(Dataset records)
********

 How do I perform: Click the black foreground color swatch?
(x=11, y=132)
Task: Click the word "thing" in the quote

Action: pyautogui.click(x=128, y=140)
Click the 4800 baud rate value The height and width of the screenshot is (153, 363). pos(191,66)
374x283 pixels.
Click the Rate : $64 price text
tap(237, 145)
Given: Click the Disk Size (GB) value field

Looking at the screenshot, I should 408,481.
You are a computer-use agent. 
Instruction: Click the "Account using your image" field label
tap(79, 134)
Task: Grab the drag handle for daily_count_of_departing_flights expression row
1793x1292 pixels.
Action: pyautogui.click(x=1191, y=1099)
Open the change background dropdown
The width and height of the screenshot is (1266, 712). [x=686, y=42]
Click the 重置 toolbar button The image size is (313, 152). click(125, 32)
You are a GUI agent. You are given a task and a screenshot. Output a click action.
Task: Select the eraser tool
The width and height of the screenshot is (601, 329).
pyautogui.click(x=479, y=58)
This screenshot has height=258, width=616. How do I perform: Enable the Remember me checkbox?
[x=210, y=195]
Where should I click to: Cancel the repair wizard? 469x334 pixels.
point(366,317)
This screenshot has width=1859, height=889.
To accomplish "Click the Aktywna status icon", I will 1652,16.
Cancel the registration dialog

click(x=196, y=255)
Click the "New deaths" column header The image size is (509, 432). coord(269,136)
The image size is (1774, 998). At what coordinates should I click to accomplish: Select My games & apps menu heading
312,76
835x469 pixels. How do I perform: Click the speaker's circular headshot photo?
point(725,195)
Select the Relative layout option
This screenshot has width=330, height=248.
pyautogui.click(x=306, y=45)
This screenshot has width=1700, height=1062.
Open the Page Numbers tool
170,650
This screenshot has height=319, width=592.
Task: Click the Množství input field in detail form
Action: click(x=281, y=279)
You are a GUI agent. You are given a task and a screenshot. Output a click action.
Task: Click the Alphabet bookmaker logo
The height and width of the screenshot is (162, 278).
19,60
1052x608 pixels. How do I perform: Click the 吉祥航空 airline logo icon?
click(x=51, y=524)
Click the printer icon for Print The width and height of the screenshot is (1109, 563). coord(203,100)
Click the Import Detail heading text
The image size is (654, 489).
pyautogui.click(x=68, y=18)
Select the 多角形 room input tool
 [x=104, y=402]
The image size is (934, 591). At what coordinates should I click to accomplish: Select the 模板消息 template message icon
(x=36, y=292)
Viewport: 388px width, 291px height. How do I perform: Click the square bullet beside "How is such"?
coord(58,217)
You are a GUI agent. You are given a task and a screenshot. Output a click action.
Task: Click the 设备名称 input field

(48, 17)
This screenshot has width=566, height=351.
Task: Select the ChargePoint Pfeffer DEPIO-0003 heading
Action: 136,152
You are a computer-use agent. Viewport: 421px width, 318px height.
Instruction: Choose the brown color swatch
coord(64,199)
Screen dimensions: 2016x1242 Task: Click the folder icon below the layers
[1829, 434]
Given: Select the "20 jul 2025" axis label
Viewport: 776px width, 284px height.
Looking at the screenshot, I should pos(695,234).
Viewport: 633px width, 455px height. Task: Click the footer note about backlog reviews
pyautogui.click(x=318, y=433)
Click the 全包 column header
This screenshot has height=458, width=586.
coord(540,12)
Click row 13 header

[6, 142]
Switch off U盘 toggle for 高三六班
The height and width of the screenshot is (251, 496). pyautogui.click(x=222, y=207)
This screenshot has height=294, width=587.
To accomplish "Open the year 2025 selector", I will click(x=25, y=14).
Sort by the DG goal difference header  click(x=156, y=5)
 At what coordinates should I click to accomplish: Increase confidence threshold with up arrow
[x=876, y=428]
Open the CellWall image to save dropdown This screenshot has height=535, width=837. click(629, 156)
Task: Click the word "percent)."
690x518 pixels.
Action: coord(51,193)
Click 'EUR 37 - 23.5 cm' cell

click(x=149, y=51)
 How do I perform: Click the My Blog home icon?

********

### Try it
Write down all the entries again without a single difference.

### Output of the exercise
 How do I perform: Click the black foreground color swatch?
(x=11, y=132)
Task: Click the word "thing" in the quote

Action: pyautogui.click(x=128, y=140)
Click the 4800 baud rate value The height and width of the screenshot is (153, 363). pos(191,66)
374x283 pixels.
Click the Rate : $64 price text
tap(237, 145)
Given: Click the Disk Size (GB) value field

Looking at the screenshot, I should 408,481.
You are a computer-use agent. 
Instruction: Click the "Account using your image" field label
tap(79, 134)
Task: Grab the drag handle for daily_count_of_departing_flights expression row
1793x1292 pixels.
Action: pyautogui.click(x=1191, y=1099)
Open the change background dropdown
The width and height of the screenshot is (1266, 712). [x=686, y=42]
Click the 重置 toolbar button The image size is (313, 152). click(125, 32)
You are a GUI agent. You are given a task and a screenshot. Output a click action.
Task: Select the eraser tool
The width and height of the screenshot is (601, 329).
pyautogui.click(x=479, y=58)
This screenshot has height=258, width=616. How do I perform: Enable the Remember me checkbox?
[x=210, y=195]
Where should I click to: Cancel the repair wizard? 469x334 pixels.
point(366,317)
This screenshot has width=1859, height=889.
To accomplish "Click the Aktywna status icon", I will 1652,16.
Cancel the registration dialog

click(x=196, y=255)
Click the "New deaths" column header The image size is (509, 432). coord(269,136)
The image size is (1774, 998). At what coordinates should I click to accomplish: Select My games & apps menu heading
312,76
835x469 pixels. How do I perform: Click the speaker's circular headshot photo?
point(725,195)
Select the Relative layout option
This screenshot has width=330, height=248.
pyautogui.click(x=306, y=45)
This screenshot has width=1700, height=1062.
Open the Page Numbers tool
170,650
This screenshot has height=319, width=592.
Task: Click the Množství input field in detail form
Action: click(x=281, y=279)
You are a GUI agent. You are given a task and a screenshot. Output a click action.
Task: Click the Alphabet bookmaker logo
The height and width of the screenshot is (162, 278).
19,60
1052x608 pixels. How do I perform: Click the 吉祥航空 airline logo icon?
click(x=51, y=524)
Click the printer icon for Print The width and height of the screenshot is (1109, 563). coord(203,100)
Click the Import Detail heading text
The image size is (654, 489).
pyautogui.click(x=68, y=18)
Select the 多角形 room input tool
 [x=104, y=402]
The image size is (934, 591). At what coordinates should I click to accomplish: Select the 模板消息 template message icon
(x=36, y=292)
Viewport: 388px width, 291px height. How do I perform: Click the square bullet beside "How is such"?
coord(58,217)
You are a GUI agent. You are given a task and a screenshot. Output a click action.
Task: Click the 设备名称 input field

(48, 17)
This screenshot has width=566, height=351.
Task: Select the ChargePoint Pfeffer DEPIO-0003 heading
Action: 136,152
You are a computer-use agent. Viewport: 421px width, 318px height.
Instruction: Choose the brown color swatch
coord(64,199)
Screen dimensions: 2016x1242 Task: Click the folder icon below the layers
[1829, 434]
Given: Select the "20 jul 2025" axis label
Viewport: 776px width, 284px height.
Looking at the screenshot, I should pos(695,234).
Viewport: 633px width, 455px height. Task: Click the footer note about backlog reviews
pyautogui.click(x=318, y=433)
Click the 全包 column header
This screenshot has height=458, width=586.
coord(540,12)
Click row 13 header

[6, 142]
Switch off U盘 toggle for 高三六班
The height and width of the screenshot is (251, 496). pyautogui.click(x=222, y=207)
This screenshot has height=294, width=587.
To accomplish "Open the year 2025 selector", I will click(x=25, y=14).
Sort by the DG goal difference header  click(x=156, y=5)
 At what coordinates should I click to accomplish: Increase confidence threshold with up arrow
[x=876, y=428]
Open the CellWall image to save dropdown This screenshot has height=535, width=837. click(629, 156)
Task: Click the word "percent)."
690x518 pixels.
Action: coord(51,193)
Click 'EUR 37 - 23.5 cm' cell

click(x=149, y=51)
 How do I perform: Click the My Blog home icon?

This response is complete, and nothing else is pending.